Manabe’s work has been vitally important to the field of climate modeling since the 1960s. It has included a demonstration of the relationship between carbon dioxide and increased temperatures as well as leading development on climate models of the Earth in general. Hasselmann’s contributions deal primarily with linking weather and climate together in physical models, which has also helped cement the connection between temperature and human-caused emissions. Parisi’s research has dealt with “disorderd complex materials,” and has commented on climate action saying, “I think it is very urgent that we take real and very strong decisions and we move at a very strong pace.”

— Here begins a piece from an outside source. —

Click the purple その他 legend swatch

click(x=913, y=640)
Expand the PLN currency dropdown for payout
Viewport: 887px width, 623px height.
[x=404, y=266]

These scientists have been recognized for their notable achievements in physics research, and it should be no surprise that climate science is a salient topic of such scientific endeavors. They have helped form the basis by which we understand our physical world and continue to make predictions about its future. Thanks to their research, along with that of many others, we have a concrete understanding of much of our planet’s climate and systems. The Society’s release correspondingly concludes, “the discoveries being recognised this year demonstrate that our knowledge about the climate rests on a solid scientific foundation, based on a rigorous analysis of observations”
With such sound science, we can be confident that heeding the warnings of current climate science is a sound decision. Today's climate models paint a bleak picture for the future if emissions are not limited, so this recognition of past contributions should also be a notice to act with respect to such models. Science can inform our decisions, but it will never make them one way or another. That, as always, is up to us.